As we’ve only just begun to reach the critical mass we need to build the momentum toward meaningful change, we’re shifting into an exploration phase, and ideas are beginning to surface.
Walking the Line between Exploration and Transition
Congress took a huge step forward with its passing of the First Step Act last year. This law shortened extreme drug sentencing for low-level drug crimes and expanded recovery and rehabilitation programming for the incarcerated.
Still, even once the Act is fully funded and implemented, it will not completely repair our broken criminal justice system. More change needs to come.

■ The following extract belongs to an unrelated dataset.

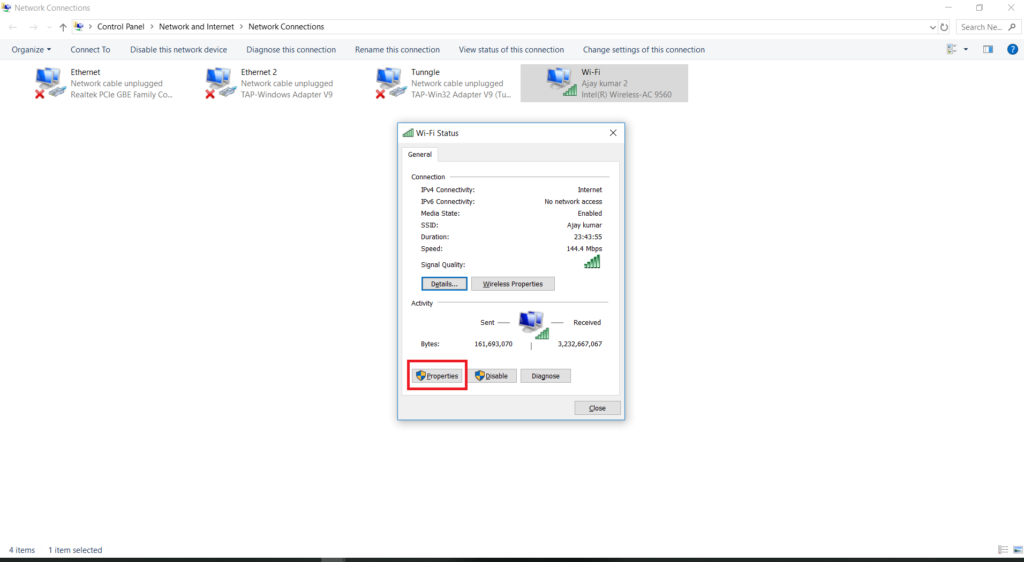Screen dimensions: 1024x562
Task: Go up one folder level arrow
Action: [63, 27]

The Prison Litigation Reform Act: A Well-Meaning Effort to Fight Frivolous Litigation
The Prison Litigation Reform Act was another piece of legislation developed by well-meaning lawmakers who intended to help reduce frivolous litigation.
The variable they didn’t consider until after the bill passed?
That correctional officers might not comply with regulations – bending some, and completely breaking others.
When Noncompliance Becomes Civil Rights Violations
There are a number of issues that arose from this Act that led to prisoners to seek legal representation for civil rights violations. Here are two common provisions that have acted as catalysts in these civil rights suits:
- The Exhaustion Requirement says prisoners must try all possible options to remedy a complaint through the prison system before seeking the opinion of the court.
- However, there are no standard complaint systems in place, and often prisoners go ignored or their complaints become tied up for administrative reasons and aren’t ever addressed.
- Filing Fees and Strikes is a provision requiring prisoners to pay court fees in full – but many inmates don’t have the funds.
There is an option to pay in installments, but that option can be revoked when the court deems prior complaints frivolous. It’s easy to see how this might be a scenario ripe for injustice.
Ultimately, just like any other part of our rule of law, it’s all a continuous work of progress – a social experiment. And as long as we continue to identify when our systems are no longer helping, but hurting people, and work to change them, we will continue to evolve.
For now, we must start with small steps, and when we see wrongs – no matter how minor – attempt to make them right. This is the beginning of real reform.